Egyptian Police Kill 2 Brotherhood Members in Shootout

Two members of the Muslim Brotherhood were killed in an exchange of gunfire with security forces in the Nile Delta north of Cairo on Friday, the Interior Ministry said.

They were part of a group that had opened fire on police while trying to flee after they were spotted attempting to set alight a checkpoint near the city of al-Mahalla al-Kubra. Three others were arrested, the ministry said in a statement.

Attacks on the security forces have become commonplace since the army deposed Mohamed Morsi of the Muslim Brotherhood last July following mass protests against his rule. The state has declared the Brotherhood a terrorist group. The group's leaders say it remains committed to peaceful activism.

On Thursday, a radical Islamist group, Ansar Bayt al-Maqdis, released a video identifying the bomber behind a Dec. 24 suicide attack on a Nile Delta police compound as someone who was shot while protesting in Cairo last year against Morsi's overthrow.

It is the first time the group has identified one of its bombers as someone who took part in those Brotherhood-led protests.

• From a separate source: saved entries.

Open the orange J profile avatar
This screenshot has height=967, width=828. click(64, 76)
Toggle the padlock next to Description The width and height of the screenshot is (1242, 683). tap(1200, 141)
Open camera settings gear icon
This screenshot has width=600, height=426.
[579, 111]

Ansar Bayt al-Maqdis, or supporters of Jerusalem, has claimed responsibility for some of the most devastating attacks since last year. The United States this week designated it as a terrorist organization.

Former army chief Abdel Fattah el-Sissi, who unseated Morsi last year, listed the fight against militants as one of his priorities when he announced his candidacy for a presidential election that he is expected to win easily next month.

The Ansar Bayt al-Maqdis video shows two men, their heads covered with scarves, wiring together what appear to be barrels of explosives.

The bomber, a young man with a tightly-cropped beard named as Abu Maryam Imam Marai, says members of the security forces who kill Muslims should be killed.

β€œThe path to establishing religion is not by preaching alone, as people claim, but by preaching and jihad,” he says. At least 16 people were killed in the Dec. 24 attack.

The security forces killed hundreds of Morsi supporters in the weeks after his removal from power, culminating in the violent dispersal of two pro-Morsi sit-ins in Cairo on Aug. 14.

The government said last month that nearly 500 people, the bulk of them soldiers and policemen, had been killed in what it described as a campaign of terrorism since last June.